Cobblestone Farmhouse at 1229 Birdsey Road is a farmhouse in the town of Junius, New York, in Seneca County, New York.  It is significant as a well-preserved example of cobblestone architecture, in a vernacular Greek Revival style.  North of the house, there is also a large barn believed to date to the late 19th century.  This property was listed on the National Register of Historic Places on August 6, 2008.  It is the sixth property listed as a featured property of the week in a program of the National Park Service that began in July, 2008.

House
The house is thought to have been built in the 1830s or 1840s.  The walls of the two-story structure are made with rounded field stones between limestone quoins that both decorate and stabilize the walls.

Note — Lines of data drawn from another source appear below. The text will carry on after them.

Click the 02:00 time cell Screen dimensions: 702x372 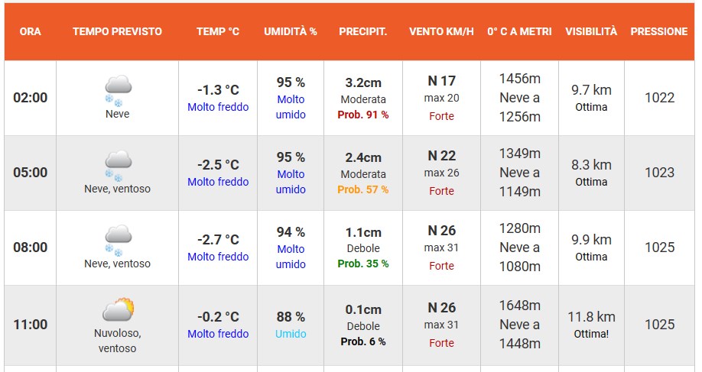pos(31,98)
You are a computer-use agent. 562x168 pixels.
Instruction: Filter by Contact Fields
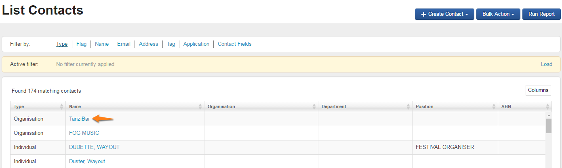234,44
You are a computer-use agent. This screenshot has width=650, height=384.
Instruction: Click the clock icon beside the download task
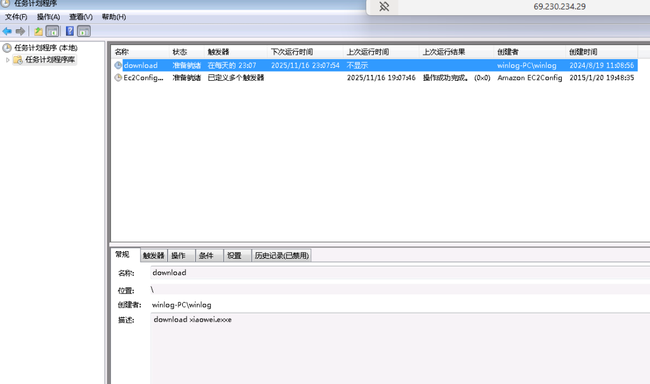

The multi-colored field cobbles are held in place with limestone mortared "V" joints, typical of cobblestone construction of the Middle Period.  The quoins are twelve inches (305 mm)  high, and there are three to four courses of cobblestones for each quoin.  The house is laid out with two windows on either side of a central entrance.  The one-story porch outside the front door has Victorian details under a hip roof. The Greek Revival features of the entrance include square pilasters and half side-lights. The builder and/or architect is not known.

Architecture
Cobblestone architecture was developed in New York State to a high degree.  A survey identified 660 cobblestone structures in 21 New York counties.  There may be approximately 300 elsewhere in the United States, concentrated in Michigan, Ohio, Illinois, and Vermont.

Barn
The barn on the property is constructed of wood siding attached vertically to the frame.  It is itself significant as a typical example of late 19th century barn construction.

Location
The property is located on Birdsey Road, a north–south county road,  directly adjacent to the New York State Thruway, effectively on the northeast corner of that intersection. The town of Junius remains largely rural in character.  The  property is what remains of the original  farmstead.  The topography is fairly flat, and the land mostly cleared, with scattered groups of trees.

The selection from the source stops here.